- Born: September 5, 1949 (age 77) Charlestown, Massachusetts, U.S.
- Notable work: Park Street Under

Comedy career
- Years active: Early 70s - Present
- Medium: Stand-up, Television, Film
- Genres: Observational comedy, Satire

= Steve Sweeney (comedian) =

American comedian (born 1949)

Steve Sweeney (born September 5, 1949) is an American comedian.

==Biography==
Sweeney was born in Charlestown, a section of Boston. His Boston accent and idiosyncratic mannerisms are featured in his stand-up act. He has headlined in several comedy clubs including Caroline's Comedy Club in New York City.

A graduate of Charlestown High School, he earned a BA in Theatre Arts at the University of Massachusetts Boston (1974) and an MFA from the University of Southern California.

During the early 1970s, a group of Boston comedians regularly performed at a comedy club started by Barry Crimmins in a back room of Ding-Ho, a Chinese Restaurant near Inman Square in Cambridge, MA. The group included Don Gavin, Martin Olson, Lenny Clarke, Kevin Meaney, Jay Leno, Bobcat Goldthwait, Bill Sohonage, and Steven Wright.
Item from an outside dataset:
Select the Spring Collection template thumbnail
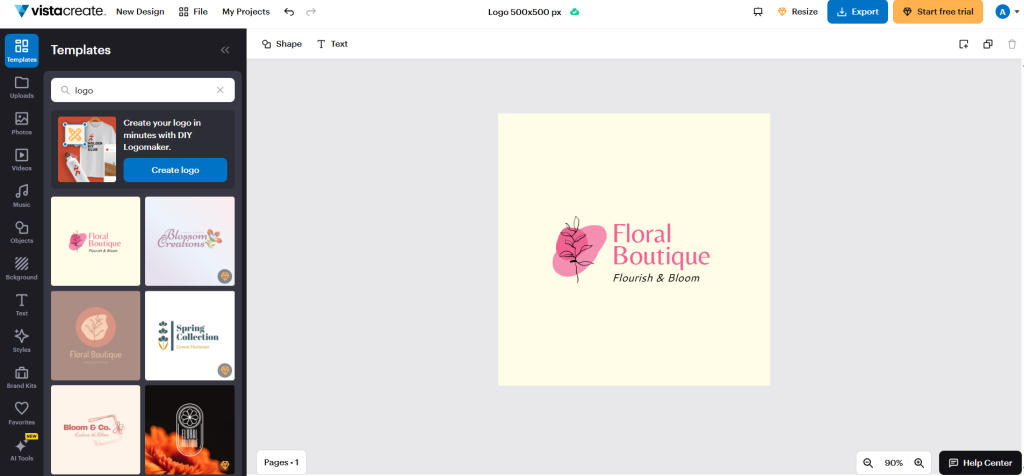pos(189,336)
Sweeney became known for his use of dialects and commentary on the New England political scene in his act.

Sweeney had a role on Park Street Under, a Boston-based sitcom which has been cited as a potential inspiration for successful television show Cheers. He has appeared on shows such as the Late Show with David Letterman, Evening at The Improv, and Comics Come Home. Sweeney has also appeared in over 20 films, including Rodney Dangerfield's
Back to School, Judd Apatow's Celtic Pride, and There's Something About Mary with Ben Stiller.

For a short time Steve was on the morning show on 100.7 FM WZLX, first with "Mornings with Tai and Steve Sweeney", followed by "Steve Sweeney's Neighborhood" after Tai left the station.

On November 3, 2005, Sweeney opened Steve Sweeney's Comedy Club in Boston's Copley Square with longtime friend Dick Doherty.

Currently, along with doing stand-up, he is also a guest judge on the local talent show "Community Auditions".

On March 29, 2013, Steve Sweeney appeared on Scorch PFG TV.

Sweeney performed a 5-minute act opening for J. Geils Band at the Boston One Fund concert.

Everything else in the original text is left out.